Extracted data entries –

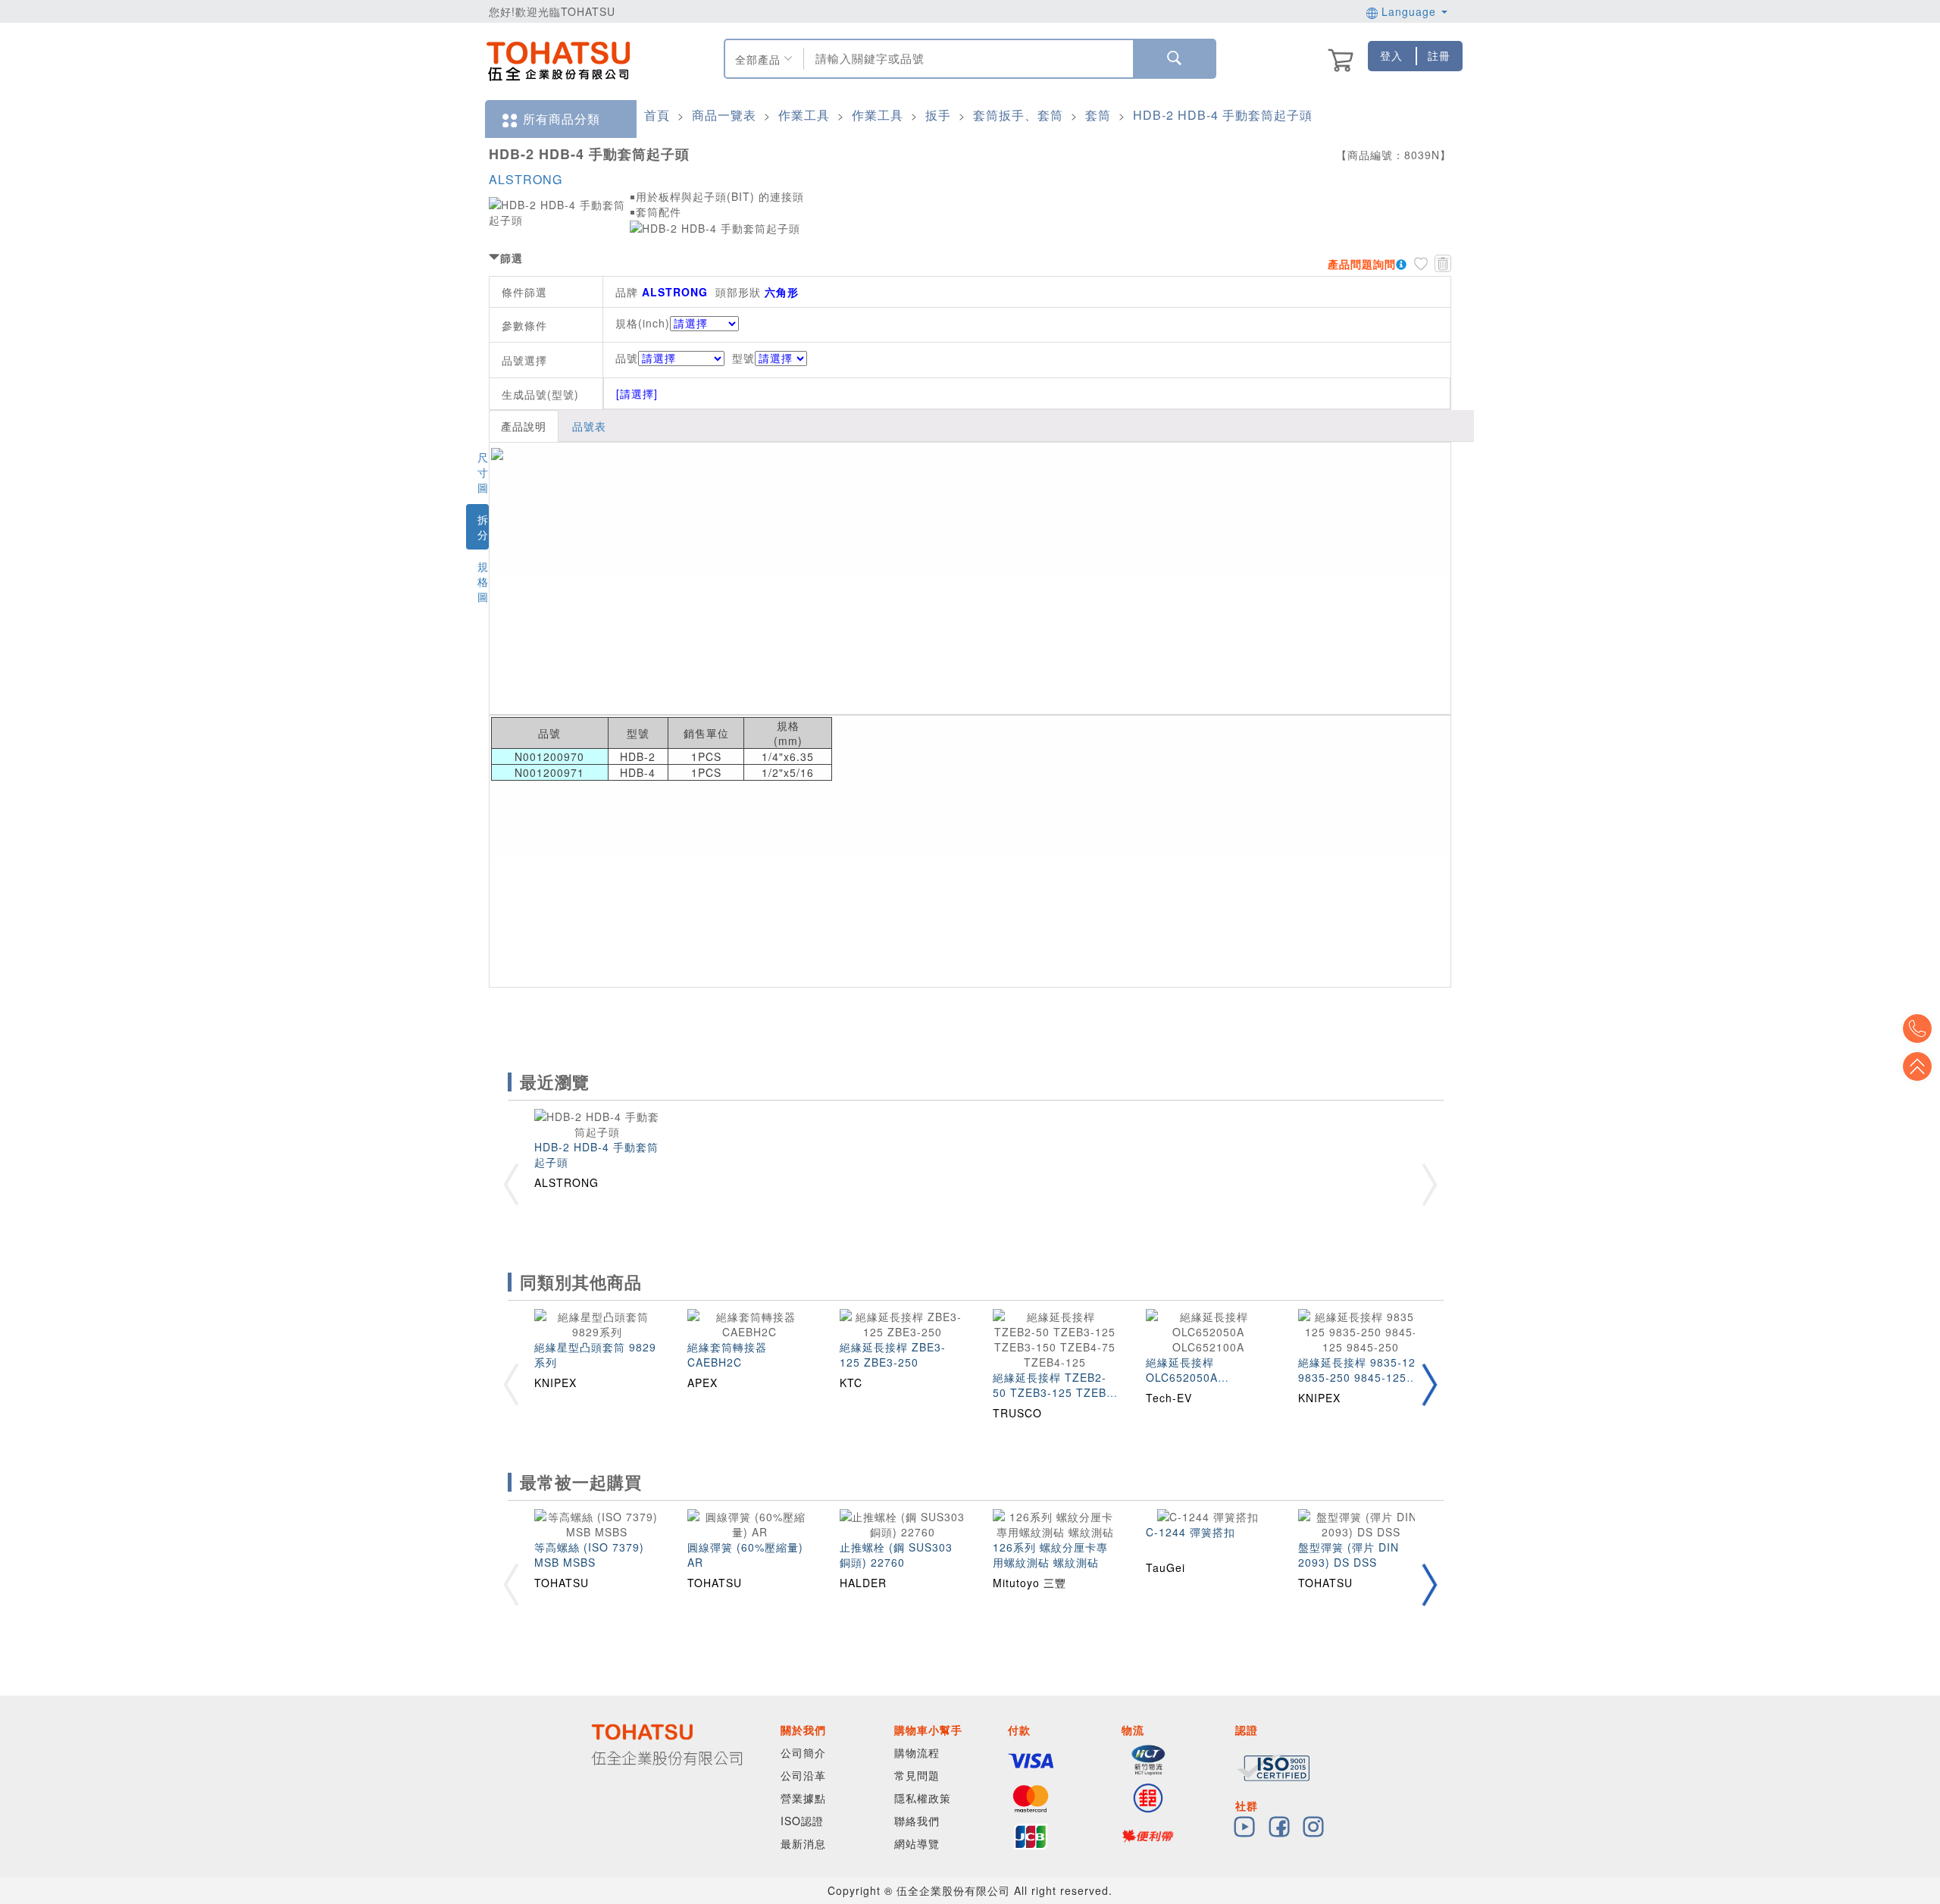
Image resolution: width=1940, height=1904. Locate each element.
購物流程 (917, 1752)
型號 (743, 357)
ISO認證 (802, 1820)
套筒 (1098, 115)
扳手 (938, 115)
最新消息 (803, 1843)
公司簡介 (803, 1752)
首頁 (657, 115)
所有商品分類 (561, 118)
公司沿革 (803, 1775)
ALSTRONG (525, 179)
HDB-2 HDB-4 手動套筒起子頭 (1223, 115)
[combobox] (966, 59)
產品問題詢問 (1362, 263)
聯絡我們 (917, 1820)
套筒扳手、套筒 (1018, 115)
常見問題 (917, 1775)
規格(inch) (642, 322)
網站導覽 (917, 1843)
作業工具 (804, 115)
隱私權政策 (922, 1797)
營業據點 (803, 1797)
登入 (1391, 55)
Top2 (1917, 1028)
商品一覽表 (724, 115)
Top (1917, 1066)
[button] (1429, 1384)
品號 (626, 357)
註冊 (1439, 55)
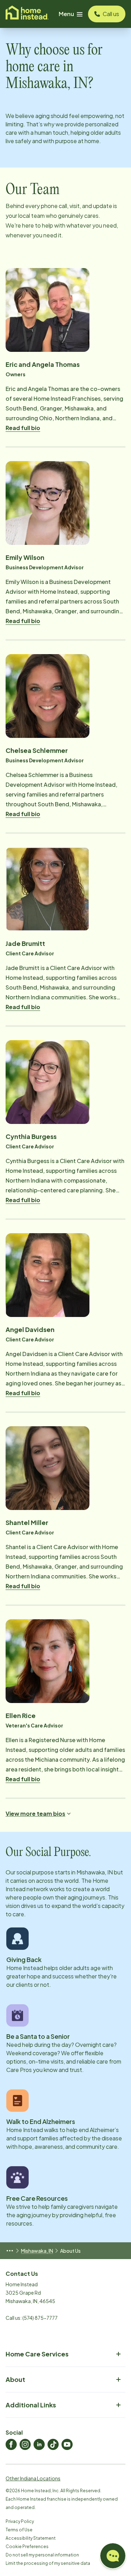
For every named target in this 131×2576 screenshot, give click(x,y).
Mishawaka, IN (37, 2251)
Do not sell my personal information (42, 2555)
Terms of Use (19, 2529)
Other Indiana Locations (33, 2478)
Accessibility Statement (31, 2538)
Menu (66, 13)
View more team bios (35, 1813)
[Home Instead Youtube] (67, 2444)
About (15, 2379)
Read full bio (23, 427)
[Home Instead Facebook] (11, 2444)
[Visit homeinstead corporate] (27, 14)
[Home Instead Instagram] (25, 2444)
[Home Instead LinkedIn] (39, 2444)
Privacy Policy (20, 2521)
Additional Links (31, 2405)
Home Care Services (37, 2354)
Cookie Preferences (27, 2546)
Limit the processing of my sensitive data (48, 2563)
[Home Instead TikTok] (53, 2444)
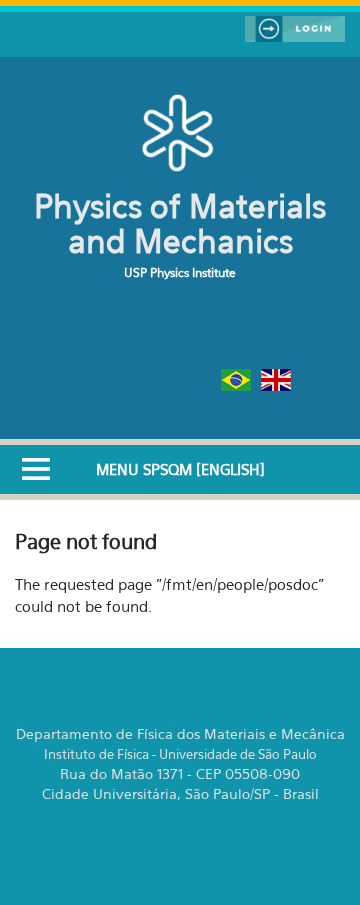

Exercise details – With the pictures excluded, the records are to be reproduced exactly.

Answer area –
Image resolution: width=1940, height=1904. Locate each element.
購物流程 (917, 1752)
型號 (743, 357)
ISO認證 (802, 1820)
套筒 (1098, 115)
扳手 (938, 115)
最新消息 (803, 1843)
公司簡介 (803, 1752)
首頁 (657, 115)
所有商品分類 (561, 118)
公司沿革 (803, 1775)
ALSTRONG (525, 179)
HDB-2 HDB-4 手動套筒起子頭 (1223, 115)
[combobox] (966, 59)
產品問題詢問 (1362, 263)
聯絡我們 (917, 1820)
套筒扳手、套筒 (1018, 115)
常見問題 (917, 1775)
規格(inch) (642, 322)
網站導覽 (917, 1843)
作業工具 (804, 115)
隱私權政策 (922, 1797)
營業據點 (803, 1797)
登入 (1391, 55)
Top2 (1917, 1028)
商品一覽表 (724, 115)
Top (1917, 1066)
[button] (1429, 1384)
品號 (626, 357)
註冊 (1439, 55)
For every named target in this 131×2576 screenshot, give click(x,y).
Mishawaka, IN (37, 2251)
Do not sell my personal information (42, 2555)
Terms of Use (19, 2529)
Other Indiana Locations (33, 2478)
Accessibility Statement (31, 2538)
Menu (66, 13)
View more team bios (35, 1813)
[Home Instead Youtube] (67, 2444)
About (15, 2379)
Read full bio (23, 427)
[Home Instead Facebook] (11, 2444)
[Visit homeinstead corporate] (27, 14)
[Home Instead Instagram] (25, 2444)
[Home Instead LinkedIn] (39, 2444)
Privacy Policy (20, 2521)
Additional Links (31, 2405)
Home Care Services (37, 2354)
Cookie Preferences (27, 2546)
Limit the processing of my sensitive data (48, 2563)
[Home Instead TikTok] (53, 2444)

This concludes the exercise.